## Given exercise
Pick out every line in the items below that contains the string "coordinates" and copy each one. Letter case counts.

— begin —

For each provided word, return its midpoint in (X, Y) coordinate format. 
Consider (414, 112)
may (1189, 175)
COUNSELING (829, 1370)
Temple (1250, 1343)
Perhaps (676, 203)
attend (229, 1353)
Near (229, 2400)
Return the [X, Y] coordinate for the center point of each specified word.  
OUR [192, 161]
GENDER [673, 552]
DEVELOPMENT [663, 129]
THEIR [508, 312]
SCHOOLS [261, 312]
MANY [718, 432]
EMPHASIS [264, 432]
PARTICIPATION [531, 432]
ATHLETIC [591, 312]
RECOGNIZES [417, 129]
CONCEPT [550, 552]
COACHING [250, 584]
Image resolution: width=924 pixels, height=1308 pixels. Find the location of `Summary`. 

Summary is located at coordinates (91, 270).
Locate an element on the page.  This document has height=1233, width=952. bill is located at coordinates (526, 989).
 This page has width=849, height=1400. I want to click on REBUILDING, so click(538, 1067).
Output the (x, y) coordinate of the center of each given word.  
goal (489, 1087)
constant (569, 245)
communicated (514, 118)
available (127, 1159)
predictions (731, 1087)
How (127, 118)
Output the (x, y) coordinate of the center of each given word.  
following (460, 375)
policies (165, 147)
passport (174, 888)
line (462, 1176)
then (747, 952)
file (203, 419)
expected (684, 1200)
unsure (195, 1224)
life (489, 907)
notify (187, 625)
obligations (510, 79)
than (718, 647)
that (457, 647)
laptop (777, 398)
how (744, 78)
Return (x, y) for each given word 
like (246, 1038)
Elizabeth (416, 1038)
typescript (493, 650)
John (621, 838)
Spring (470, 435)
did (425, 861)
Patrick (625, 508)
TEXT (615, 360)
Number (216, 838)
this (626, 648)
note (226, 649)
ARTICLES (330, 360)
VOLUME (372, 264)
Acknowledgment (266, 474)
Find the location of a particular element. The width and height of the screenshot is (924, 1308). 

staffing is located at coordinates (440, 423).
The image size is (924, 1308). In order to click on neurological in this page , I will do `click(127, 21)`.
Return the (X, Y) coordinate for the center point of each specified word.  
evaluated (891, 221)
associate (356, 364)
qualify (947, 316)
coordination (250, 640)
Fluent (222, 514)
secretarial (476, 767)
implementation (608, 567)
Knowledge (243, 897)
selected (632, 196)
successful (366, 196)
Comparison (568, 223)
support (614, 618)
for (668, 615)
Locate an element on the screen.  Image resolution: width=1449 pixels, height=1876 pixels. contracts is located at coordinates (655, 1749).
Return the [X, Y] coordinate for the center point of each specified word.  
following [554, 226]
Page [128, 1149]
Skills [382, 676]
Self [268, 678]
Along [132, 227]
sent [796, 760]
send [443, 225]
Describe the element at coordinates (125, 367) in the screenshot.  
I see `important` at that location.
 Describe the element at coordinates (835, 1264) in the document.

— end —

## Solved exercise
Summary is located at coordinates (91, 270).
Locate an element on the page.  This document has height=1233, width=952. bill is located at coordinates (526, 989).
staffing is located at coordinates (440, 423).
Locate an element on the screen.  Image resolution: width=1449 pixels, height=1876 pixels. contracts is located at coordinates (655, 1749).
Describe the element at coordinates (125, 367) in the screenshot.  
 Describe the element at coordinates (835, 1264) in the document.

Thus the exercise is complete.